> _TO DO_
[a] Extract everything from "How to Design" down to "their design partners." in the biotech website article, copying it word for word.
[b] Condense the paragraph of the biotech website article that begins "Startup CEOs are busy" into a short bulleted list that keeps its main facts.

> _GIVEN TEXT_
How to Design a Biotech Startup Website

Marc Avila

Designing great websites in technical industries like biotech can present unique challenges. The audience for biotech websites is generally familiar with medical issues. But, according to a benchmarking report from the Web Marketing Association, biotech companies often struggle to distill complex concepts into web content that’s easy to understand with a quick read. I’ve found that the key to overcoming that challenge is using websites to tell human stories.

We’ve worked with several biotech startups, including Cortendo, GoodStart Genetics, Xcovery and Tyrogenex, and have found that stories are a key ingredient to a successful website. We’ve also noticed some common threads in what biotech companies need in their website design and in their relationship with their design partners.

If your firm or agency is working on a biotech startup website, what we’ve learned should help you along the way.

The Situation is Probably Fluid

At biotech startups, web design sometimes gets pushed aside because everyone is so intently focused on getting the product to market. Then as the company grows, it can be hard for its web design to catch up.

Some of the challenges we deal with when it comes to redesigning biotech startup websites include:

  • Outdated sites.
  • Lack of ownership for the existing site.
  • Lack of web expertise within the company.
  • Nonexistent or ineffective internal processes for managing company’s website.

3 Things Biotech Startups Need From Their Web Design Partners

In many ways, biotech startup websites are similar to other company sites in that they need a professional design that provides the information people are looking for within a minimum number of clicks and drives growth. But to provide that, you need to be understanding of biotech companies’ unique needs and challenges. When you can be accommodating to those needs, you’ll be able to be a great partner in redesigning their website.

Regulatory Compliance

Because these companies are dealing with the U.S. Food and Drug Administration and aiming to offer stock to the public at some point, information and brand messaging need to be handled very carefully. You’ll need to figure out the client’s story and find a way to tell it to strangers, often while working with people who are new to business and focused on getting funding. Focus the website content on the problems their product can solve.

Flexibility

Startups are the epitome of change-rich environments. They’re evolving on the fly, and they need to work with partners who are totally comfortable with that fluidity.

For instance, many startup clients might have a hard time deciding on one internal project manager to own the web design project. Over the initial weeks of the website redesign, the proper people will get jostled into position in the client’s organizational chart, but you can’t lose your grip on deadlines and objectives in the meantime. You must lead the process and keep it moving.

Resilience

Startup CEOs are busy and may be absent even when they care deeply about the company’s website design. Your designs may go through junior employees who try to guess what the CEO likes. It would be much easier and more efficient to deal with the final decision-maker directly, but that may not be realistic — and you have to roll with it. You’ll need to be resourceful and resilient.

The innovation and dynamics at a biotech firm make them challenging but exciting to work with. If you keep in mind some of the challenges they may be grappling with, it will help the process go much more smoothly.

> _RECORDED INFORMATION_
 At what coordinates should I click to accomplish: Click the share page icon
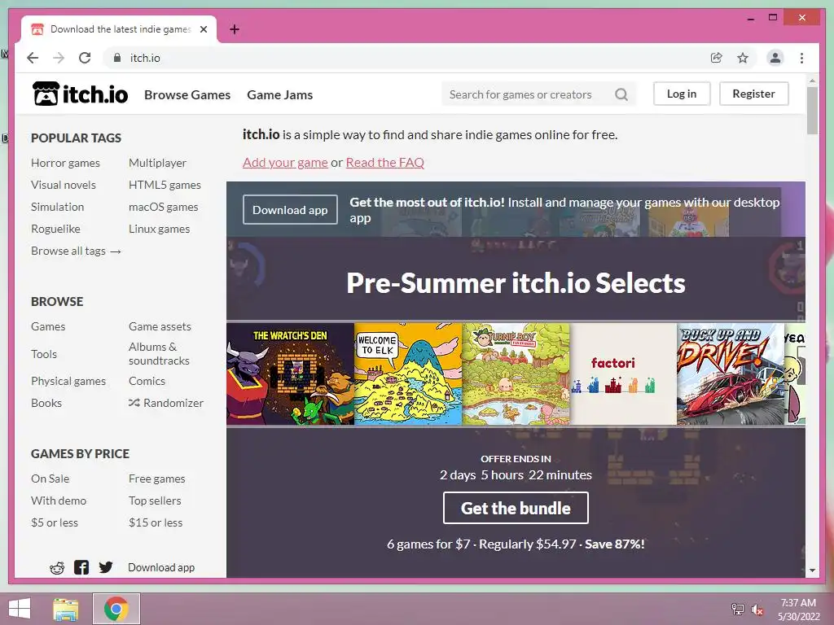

> _NUMBERED RESPONSES_
[a]
How to Design a Biotech Startup Website

Marc Avila

Designing great websites in technical industries like biotech can present unique challenges. The audience for biotech websites is generally familiar with medical issues. But, according to a benchmarking report from the Web Marketing Association, biotech companies often struggle to distill complex concepts into web content that’s easy to understand with a quick read. I’ve found that the key to overcoming that challenge is using websites to tell human stories.

We’ve worked with several biotech startups, including Cortendo, GoodStart Genetics, Xcovery and Tyrogenex, and have found that stories are a key ingredient to a successful website. We’ve also noticed some common threads in what biotech companies need in their website design and in their relationship with their design partners.

[b]
- Startup CEOs are busy and may be absent, even when they care deeply about the website design.
- Designs may go through junior employees who try to guess what the CEO likes.
- Dealing directly with the final decision-maker would be easier and more efficient, but that may not be realistic.
- Designers have to roll with it and be resourceful and resilient.